── Data to use ──

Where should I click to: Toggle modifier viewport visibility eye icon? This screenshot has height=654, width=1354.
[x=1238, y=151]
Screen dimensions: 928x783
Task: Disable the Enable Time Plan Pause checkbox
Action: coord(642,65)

───

Problem description: Word for word, copy out all of the data shown above.

Exercise output:
Where should I click to: Toggle modifier viewport visibility eye icon? This screenshot has height=654, width=1354.
[x=1238, y=151]
Screen dimensions: 928x783
Task: Disable the Enable Time Plan Pause checkbox
Action: coord(642,65)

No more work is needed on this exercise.